* [Selected excerpt]:

----------

The process of training should be the following:

- Loop over the entire dataset $k$ times (say, 1000). On each iteration:
- Loop over each point in the dataset. For a given point in the dataset (consisting of an input $x$ and a label $y$):
- Run the classifier's `forward` method to compute an error for the given $(x,y)$ pair.
- Then run the classifier's `backward` method to get the necessary gradients.
- Then update the model parameters using the gradient descent update rule described in class. On iteration $k+1$, the update rules you should use are

  $$ W^{(k+1)} \leftarrow W^{(k)} - \alpha_W * \frac{\partial L}{\partial W} $$ 
  
  and

  $$ b^{(k+1)} \leftarrow b^{(k)} - \alpha_b * \frac{\partial L}{\partial b} $$

In [None]:
# training
for i in range(1000):
    for j in range(easy_x.shape[0]):
        # TODO
        pass

Once properly trained, the decision line determined by your model should "line up" correctly with your data, so we re-run the mesh visualization to see how we do. We will learn about quantifying our error later in the course.

----------

* [Data under study]:
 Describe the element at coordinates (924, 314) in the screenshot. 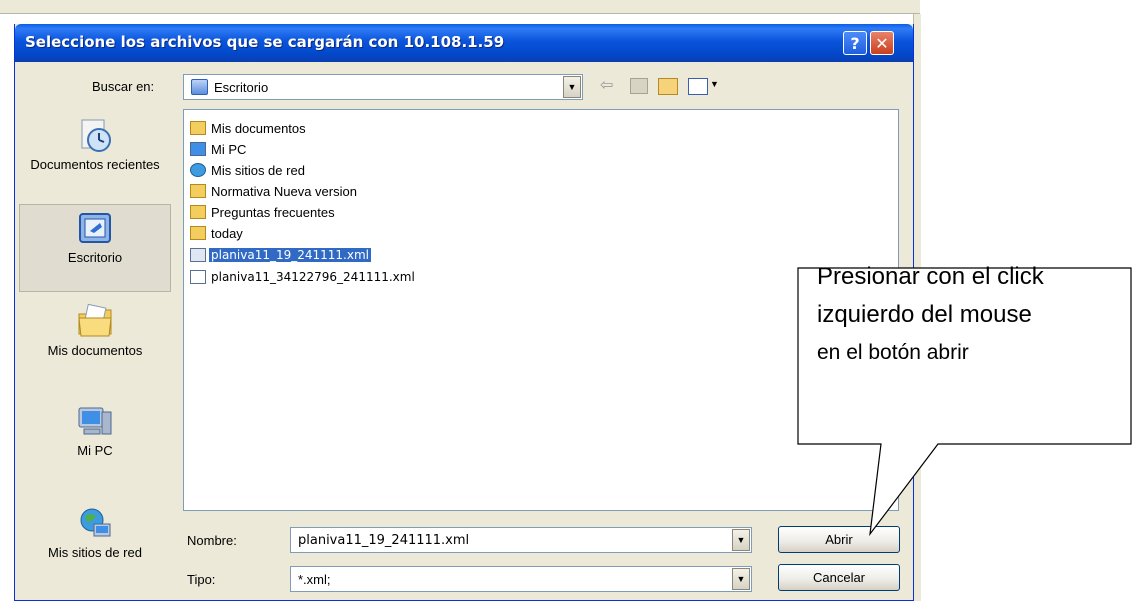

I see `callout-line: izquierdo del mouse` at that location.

----------

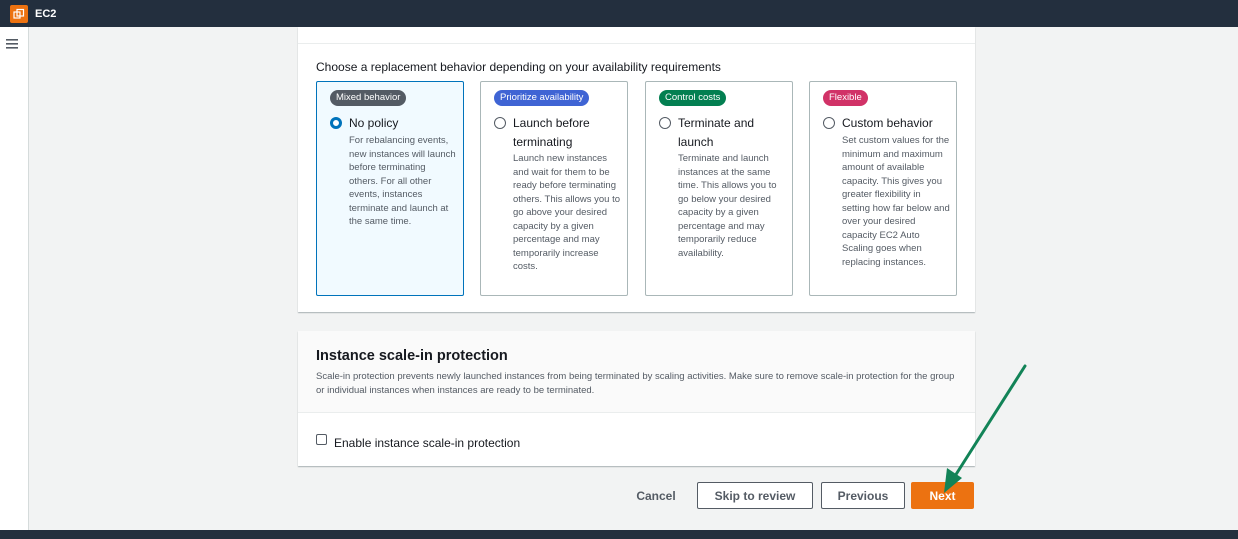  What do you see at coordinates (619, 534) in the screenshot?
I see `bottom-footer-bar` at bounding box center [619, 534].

----------

* [Work task A]:
In the passage on training the classifier, which method of the classifier is run to get the necessary gradients?
* [Work task B]:
Reproduce the passage on training the classifier from "Once properly trained, the" up to and including "in the course.".
* [Work task C]:
Continue the passage on training the classifier from where it stops.

* [Response area A]:
The classifier's `backward` method.

* [Response area B]:
Once properly trained, the decision line determined by your model should "line up" correctly with your data, so we re-run the mesh visualization to see how we do. We will learn about quantifying our error later in the course.

* [Response area C]:
In [None]:
h = 0.05 # mesh size
x_min, x_max = easy_x[:, 0].min() - 1, easy_x[:,0].max() + 1
y_min, y_max = easy_x[:, 1].min() - 1, easy_x[:,1].max() + 1
xx, yy = np.meshgrid(np.arange(x_min, x_max, h), np.arange(y_min, y_max, h))
Z = []
for pt in np.c_[xx.ravel(), yy.ravel()]:
    Z.append(classifier.predict(pt))
Z = np.asarray(Z)
Z = Z.reshape(xx.shape)
figure()
pcolormesh(xx,yy, Z, cmap='cool')

print classifier.linear.W, classifier.linear.b

scatter(easy_x[:,0], easy_x[:,1], c=easy_y, cmap='cool')